See also Chapter 29, 'Abu Bakr' in The Republic of Rumi: a Novel of Reality

The reign of the first four caliphs of Islam is collectively called Khilafat-i-Rashidah, or the Rightly-Guided Caliphate (sometimes also “the Pious Caliphate”), especially among the Sunni historians. These four caliphs are Abu Bakr “Siddique” (573-634), who succeeded the Holy Prophet (peace be upon him) in 632; Umar bin Khattab “al-Farooq” (c.590-644); Usman bin Affan “al-Ghani” (c.579-565); and Ali bin Abu Talib (c.600-661).

The rightly-guided caliphs receive glowing tributes in the works of Iqbal – the first, second and fourth are mentioned quite frequently. However, Iqbal’s perception of the matter may differ from those who propose that modern Muslim societies should revert back to the precedents of the early caliphs in a literal sense. Instead, Iqbal seems to believe that the rightly-guided caliphs carried forward the cultural forces set into motion by the Prophet, which may not have been fully understood by some other contemporaries: “Early Muslims emerging out of the spiritual slavery of pre-Islamic Asia were not in a position to realize the true significance of this basic idea.

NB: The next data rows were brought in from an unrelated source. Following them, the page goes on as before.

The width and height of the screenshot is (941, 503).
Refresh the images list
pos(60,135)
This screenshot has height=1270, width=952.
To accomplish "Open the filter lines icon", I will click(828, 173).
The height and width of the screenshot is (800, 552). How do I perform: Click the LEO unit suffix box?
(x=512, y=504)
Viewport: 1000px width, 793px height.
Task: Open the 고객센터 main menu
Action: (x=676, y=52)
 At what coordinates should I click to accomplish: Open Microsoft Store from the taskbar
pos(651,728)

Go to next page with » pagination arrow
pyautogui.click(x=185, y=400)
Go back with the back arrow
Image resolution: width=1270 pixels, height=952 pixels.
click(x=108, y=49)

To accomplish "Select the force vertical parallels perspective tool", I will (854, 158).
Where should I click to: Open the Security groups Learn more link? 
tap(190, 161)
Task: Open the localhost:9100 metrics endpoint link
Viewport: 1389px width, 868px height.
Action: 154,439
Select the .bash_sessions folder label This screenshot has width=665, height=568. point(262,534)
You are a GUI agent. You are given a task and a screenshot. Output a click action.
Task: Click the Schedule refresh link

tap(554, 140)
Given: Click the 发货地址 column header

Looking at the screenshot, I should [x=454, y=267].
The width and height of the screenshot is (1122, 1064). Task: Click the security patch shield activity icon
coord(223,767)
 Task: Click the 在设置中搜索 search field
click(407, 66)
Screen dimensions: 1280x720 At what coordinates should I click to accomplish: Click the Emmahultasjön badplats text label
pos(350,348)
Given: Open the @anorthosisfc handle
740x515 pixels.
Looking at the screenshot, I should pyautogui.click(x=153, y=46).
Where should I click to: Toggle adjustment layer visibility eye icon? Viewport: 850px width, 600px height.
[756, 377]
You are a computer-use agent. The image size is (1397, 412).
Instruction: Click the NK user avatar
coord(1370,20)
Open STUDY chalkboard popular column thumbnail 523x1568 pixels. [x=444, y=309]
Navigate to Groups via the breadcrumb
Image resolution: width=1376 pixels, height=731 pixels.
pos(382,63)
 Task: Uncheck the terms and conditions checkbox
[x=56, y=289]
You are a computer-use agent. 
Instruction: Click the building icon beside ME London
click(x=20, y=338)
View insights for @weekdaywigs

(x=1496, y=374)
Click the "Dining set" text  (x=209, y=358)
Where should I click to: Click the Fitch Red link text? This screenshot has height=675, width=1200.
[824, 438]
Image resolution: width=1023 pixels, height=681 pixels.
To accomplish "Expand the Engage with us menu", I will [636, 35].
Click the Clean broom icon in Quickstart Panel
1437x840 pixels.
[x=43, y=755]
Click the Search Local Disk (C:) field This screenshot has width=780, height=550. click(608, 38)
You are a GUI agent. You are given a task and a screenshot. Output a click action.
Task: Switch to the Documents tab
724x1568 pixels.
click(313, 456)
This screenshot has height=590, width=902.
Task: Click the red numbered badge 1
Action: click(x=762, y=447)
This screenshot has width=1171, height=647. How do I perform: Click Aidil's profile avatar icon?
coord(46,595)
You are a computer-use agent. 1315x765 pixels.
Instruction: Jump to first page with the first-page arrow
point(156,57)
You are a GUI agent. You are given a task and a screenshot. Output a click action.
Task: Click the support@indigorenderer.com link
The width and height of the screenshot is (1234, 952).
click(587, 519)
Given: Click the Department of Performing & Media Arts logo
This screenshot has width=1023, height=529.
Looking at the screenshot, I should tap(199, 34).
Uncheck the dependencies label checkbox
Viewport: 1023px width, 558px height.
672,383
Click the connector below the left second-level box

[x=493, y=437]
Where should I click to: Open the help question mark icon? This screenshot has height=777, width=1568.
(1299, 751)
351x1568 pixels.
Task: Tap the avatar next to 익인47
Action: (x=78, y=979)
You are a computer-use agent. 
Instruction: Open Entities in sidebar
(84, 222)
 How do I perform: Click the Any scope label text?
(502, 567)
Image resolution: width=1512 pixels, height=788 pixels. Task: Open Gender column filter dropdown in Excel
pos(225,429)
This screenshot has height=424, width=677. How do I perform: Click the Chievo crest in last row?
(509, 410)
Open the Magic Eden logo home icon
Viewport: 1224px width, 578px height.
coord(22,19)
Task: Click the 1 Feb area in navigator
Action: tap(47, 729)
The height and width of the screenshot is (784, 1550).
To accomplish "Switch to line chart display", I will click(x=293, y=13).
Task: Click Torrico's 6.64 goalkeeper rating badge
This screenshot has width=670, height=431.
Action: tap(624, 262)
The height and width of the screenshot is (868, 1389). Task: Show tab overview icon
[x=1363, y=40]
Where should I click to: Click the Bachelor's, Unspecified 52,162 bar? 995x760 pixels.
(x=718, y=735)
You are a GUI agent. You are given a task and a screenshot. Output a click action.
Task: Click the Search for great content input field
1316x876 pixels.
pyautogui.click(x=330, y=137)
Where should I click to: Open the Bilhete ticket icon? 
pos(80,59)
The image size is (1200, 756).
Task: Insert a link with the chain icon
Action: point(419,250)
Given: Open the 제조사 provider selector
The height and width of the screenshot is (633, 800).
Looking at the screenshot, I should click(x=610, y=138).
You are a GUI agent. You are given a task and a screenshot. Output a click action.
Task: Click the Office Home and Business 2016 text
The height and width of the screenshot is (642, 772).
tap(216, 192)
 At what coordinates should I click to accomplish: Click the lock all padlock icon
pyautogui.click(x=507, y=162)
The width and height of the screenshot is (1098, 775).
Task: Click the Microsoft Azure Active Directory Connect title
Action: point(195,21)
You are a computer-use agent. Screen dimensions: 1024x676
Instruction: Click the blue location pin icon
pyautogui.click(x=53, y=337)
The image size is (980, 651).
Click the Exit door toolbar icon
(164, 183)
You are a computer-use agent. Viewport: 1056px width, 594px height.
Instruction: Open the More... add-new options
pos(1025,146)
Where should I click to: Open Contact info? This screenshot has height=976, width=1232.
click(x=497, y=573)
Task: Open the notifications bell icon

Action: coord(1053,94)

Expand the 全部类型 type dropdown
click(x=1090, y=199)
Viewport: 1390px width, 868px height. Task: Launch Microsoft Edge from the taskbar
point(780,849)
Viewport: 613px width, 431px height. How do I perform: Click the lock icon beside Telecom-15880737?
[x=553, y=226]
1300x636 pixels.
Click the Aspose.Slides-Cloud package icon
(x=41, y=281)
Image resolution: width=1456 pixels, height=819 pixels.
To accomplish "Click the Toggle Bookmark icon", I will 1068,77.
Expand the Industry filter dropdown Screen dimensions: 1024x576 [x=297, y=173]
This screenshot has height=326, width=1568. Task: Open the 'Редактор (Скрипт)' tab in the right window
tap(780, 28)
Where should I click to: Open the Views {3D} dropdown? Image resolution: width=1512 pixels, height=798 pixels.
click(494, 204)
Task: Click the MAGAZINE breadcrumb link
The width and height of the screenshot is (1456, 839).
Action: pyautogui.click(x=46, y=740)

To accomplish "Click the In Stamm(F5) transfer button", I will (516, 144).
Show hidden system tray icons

Let the Muslim of to-day appreciate his position, reconstruct his social life in the light of ultimate principles, and evolve, out of the hitherto partially revealed purpose of Islam, that spiritual democracy which is the ultimate aim of Islam” (6th lecture in The Reconstruction of Religious Thought in Islam; 1930-1934).

Hence, the rightly-guided caliphs may have envisioned the world as we know it today, and as it may develop in the future, owing to the historical processes initiated by them: in the second chapter of Javid Nama (see Chapter 70 in A Novel of Reality), an unborn world of the future is described as “so fair that the effluence of one glance planted the seed of it in Umar’s soul”.